Some competitions mix dogs from different size categories in the same run (for example, WAO 500 includes both Intermediate and Large dogs). When this happens, all competitors are rated against each other — the placement is real, they ran the same course. Display ratings are then normalized independently per category, so each leaderboard remains fair.
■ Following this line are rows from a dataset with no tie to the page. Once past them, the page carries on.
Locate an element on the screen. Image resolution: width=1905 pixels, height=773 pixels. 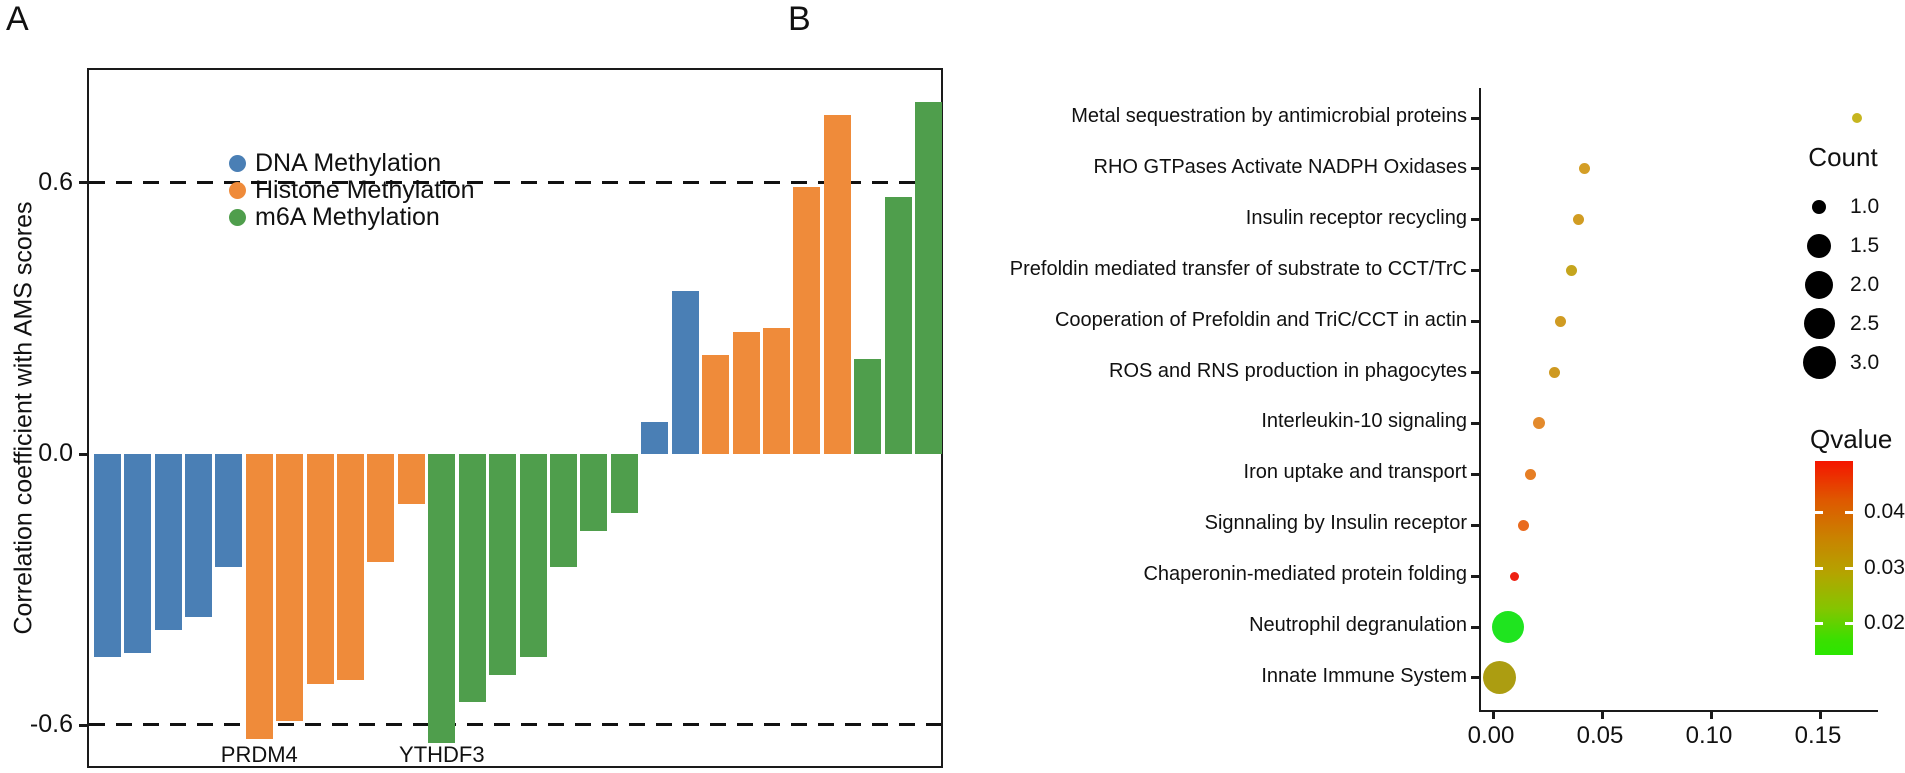
count-legend-item-2: 2.0 is located at coordinates (1846, 284).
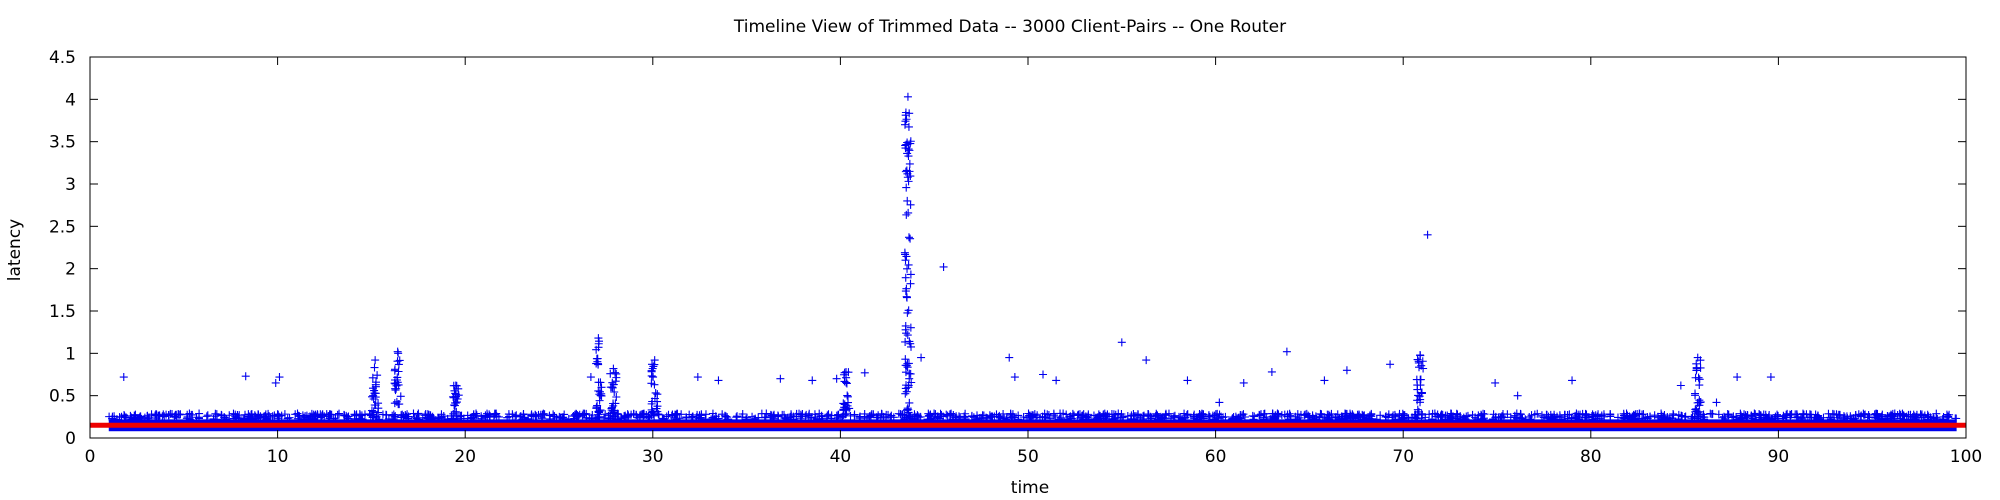  I want to click on y-tick-label: 3.5, so click(62, 143).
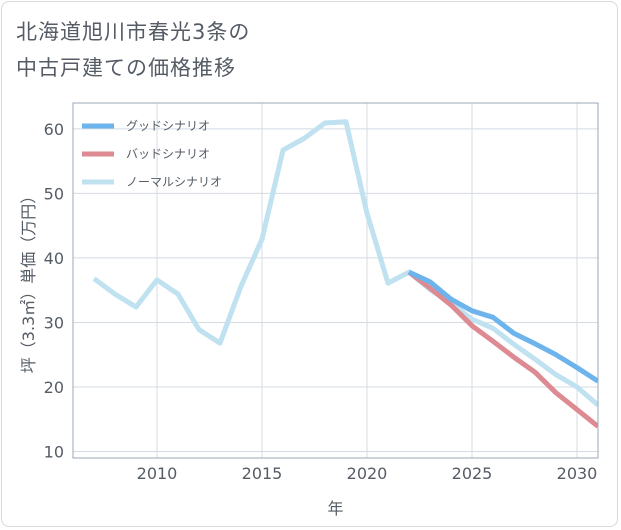 The height and width of the screenshot is (530, 621). What do you see at coordinates (54, 258) in the screenshot?
I see `y-tick-label: 40` at bounding box center [54, 258].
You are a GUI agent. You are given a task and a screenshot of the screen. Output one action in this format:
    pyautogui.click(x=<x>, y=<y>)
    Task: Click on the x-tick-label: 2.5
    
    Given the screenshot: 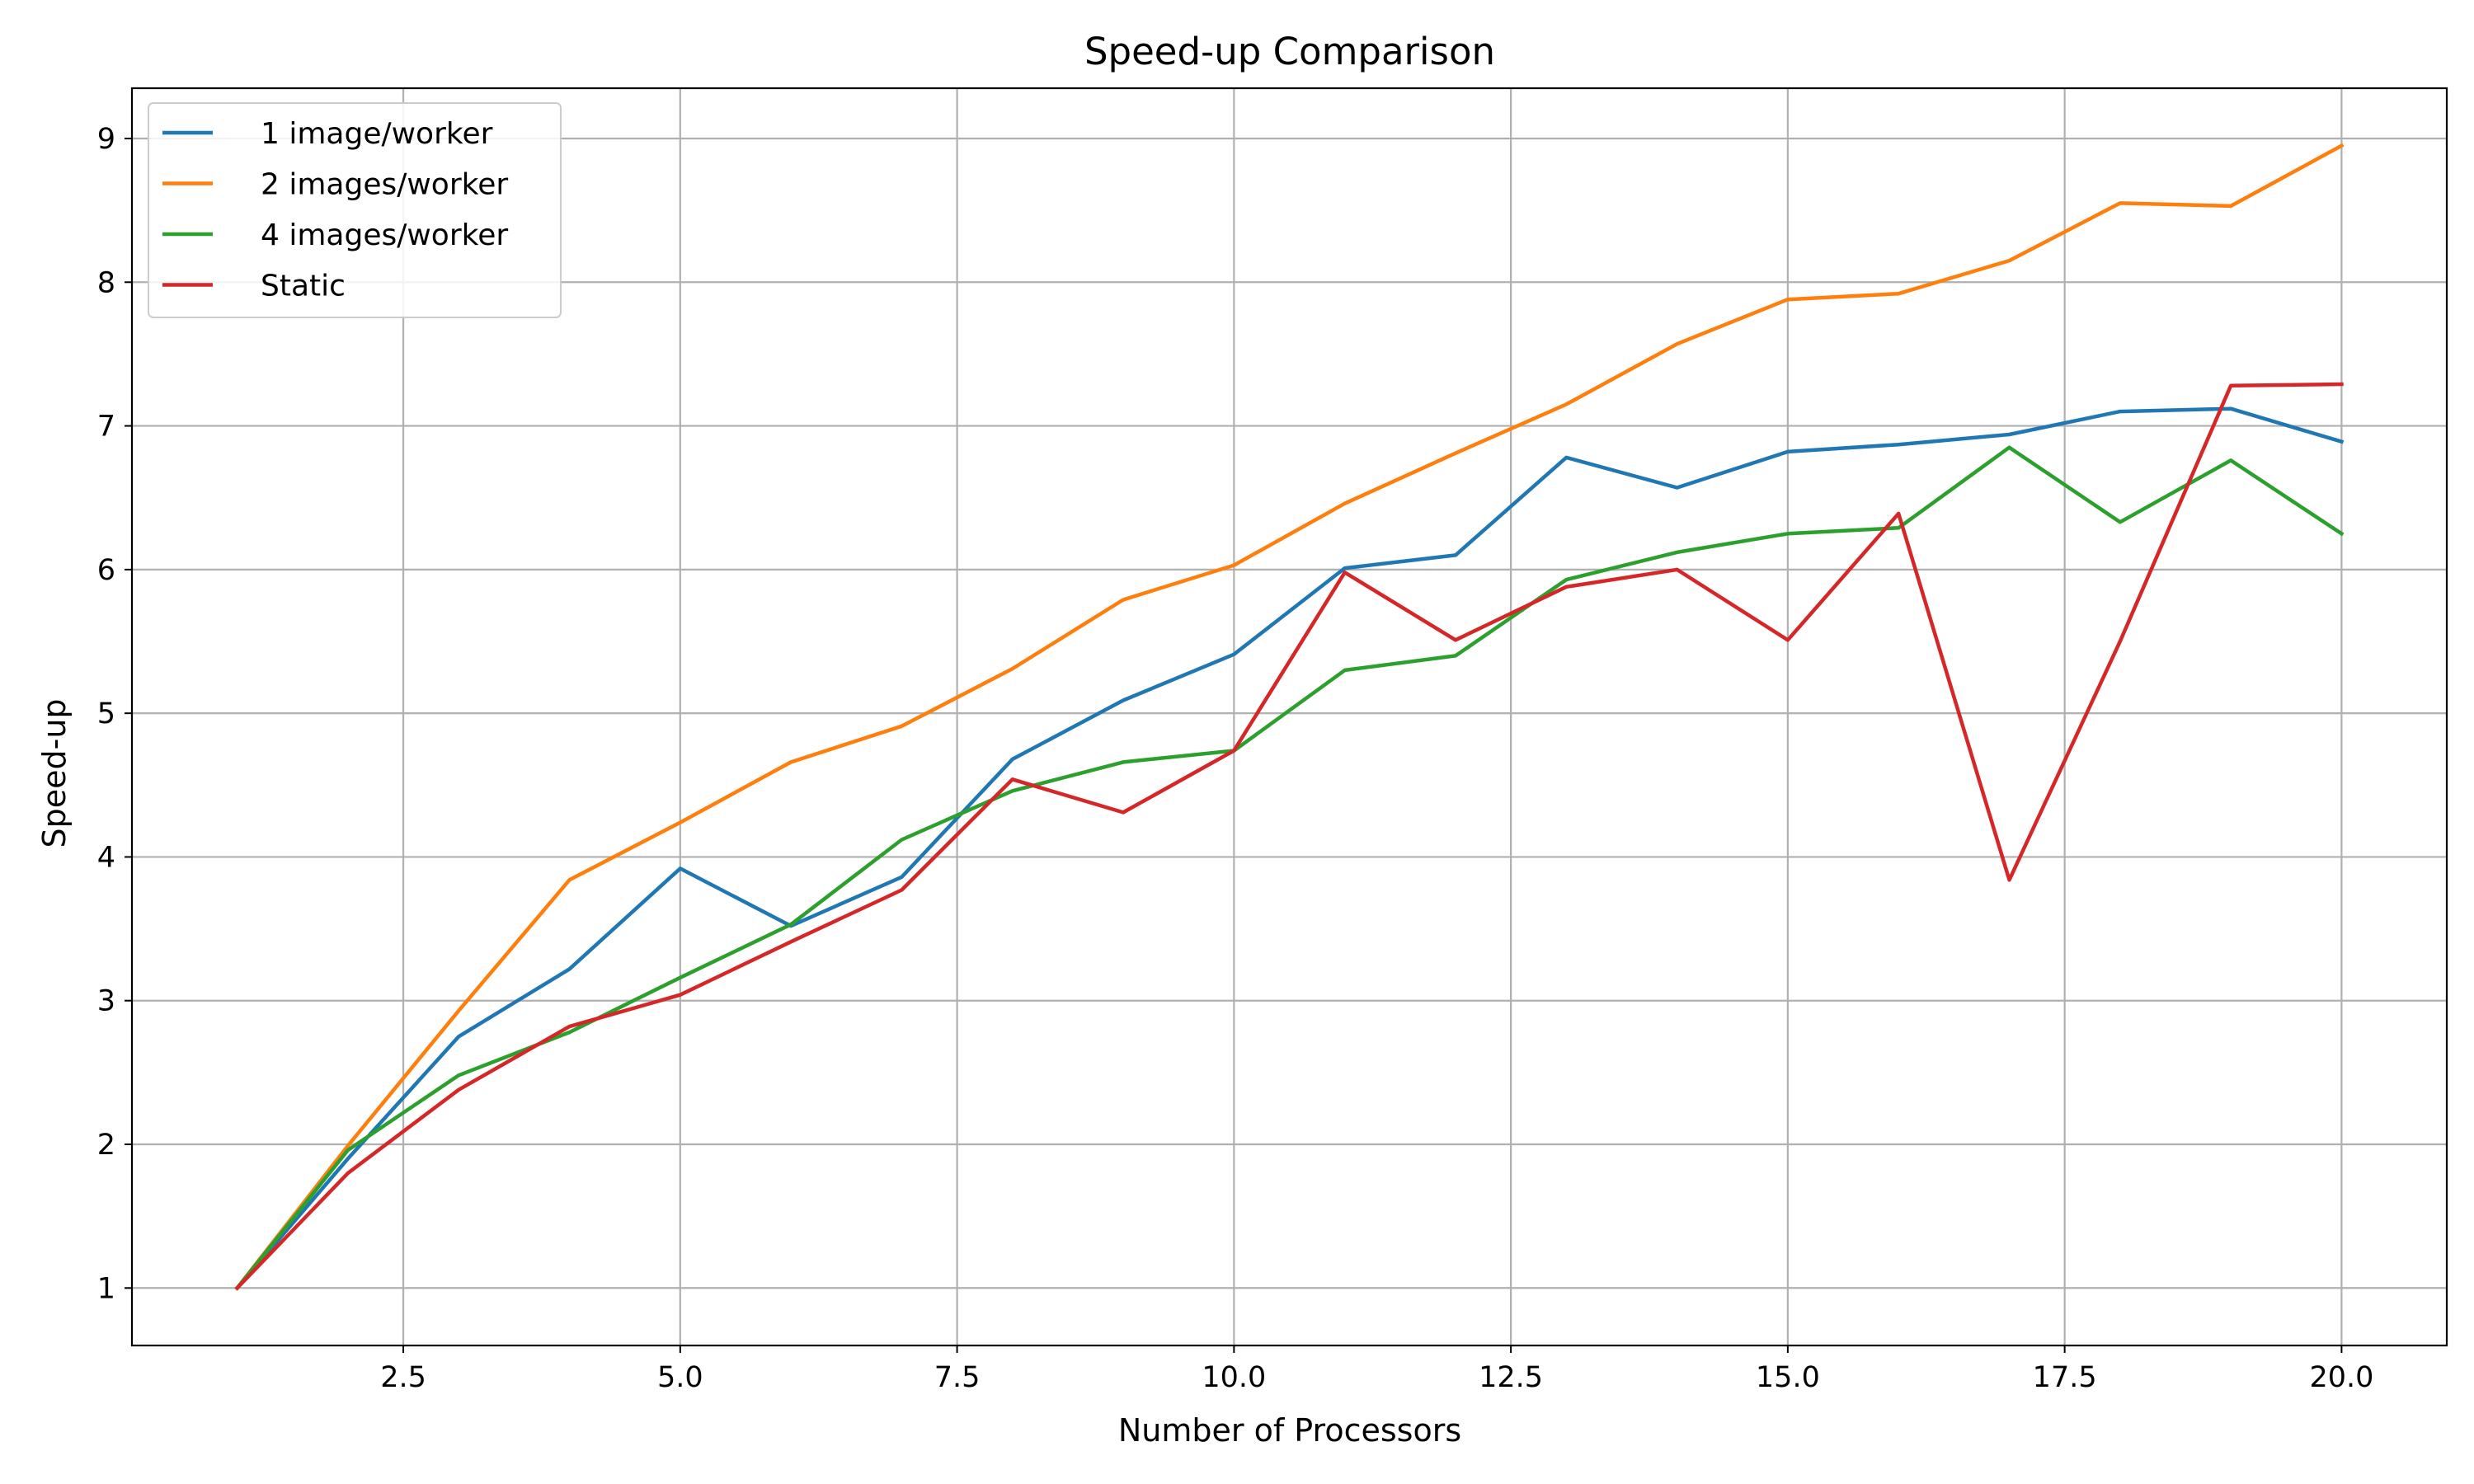 What is the action you would take?
    pyautogui.click(x=403, y=1378)
    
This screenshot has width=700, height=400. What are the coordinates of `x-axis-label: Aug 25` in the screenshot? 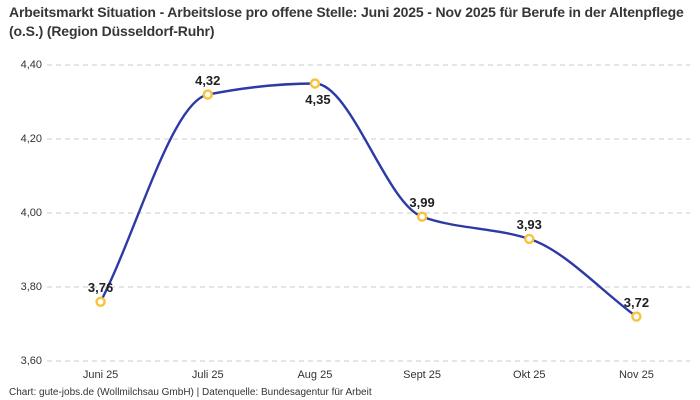 It's located at (315, 375).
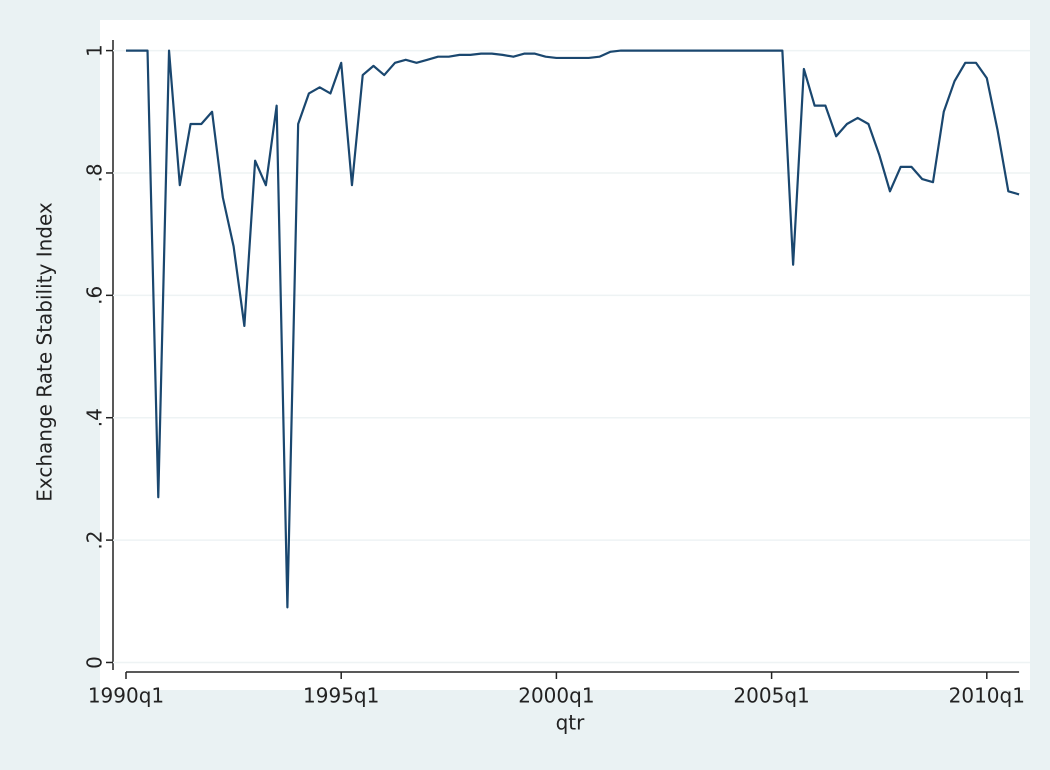  Describe the element at coordinates (771, 696) in the screenshot. I see `x-tick-label: 2005q1` at that location.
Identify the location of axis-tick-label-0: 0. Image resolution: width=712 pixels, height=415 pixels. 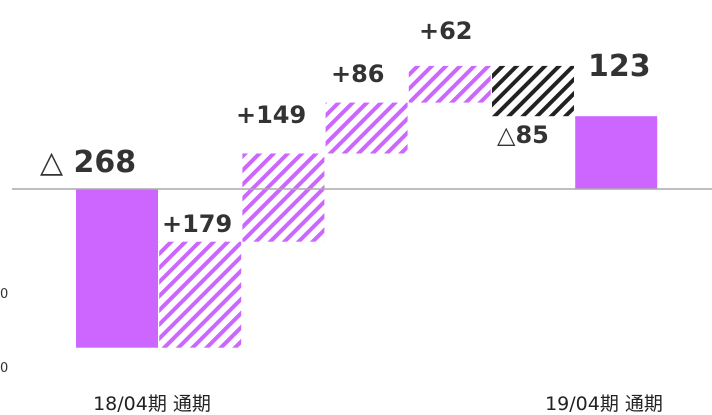
(4, 294).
Limitations and Disclaimers

We believe in transparency. Here are the known limitations of the rating system:

  • AgilityDogsWorld Rankings is an independent project. It is not endorsed by or affiliated with FCI or any other organization.
  • Only FCI-rules competitions are currently included. Teams that primarily compete in non-FCI events (AKC, USDAA, UKI, IFCS, WAO) will not have a rating.
  • Ratings are only as good as the data. We rely on publicly available competition results. Errors in source data may affect ratings.
  • Not all competitions are included. A team's true strength may not be fully reflected if they primarily compete at events not yet in our database.
  • Rating is based on placement, not absolute performance. A clean run at a weak competition may count less than a faulted run at a strong one.
  • Categories that rarely meet in cross-category runs develop partially independent rating pools. Display ratings are normalized per category, so each leaderboard is internally consistent, but the underlying skill estimates may not be perfectly calibrated between categories.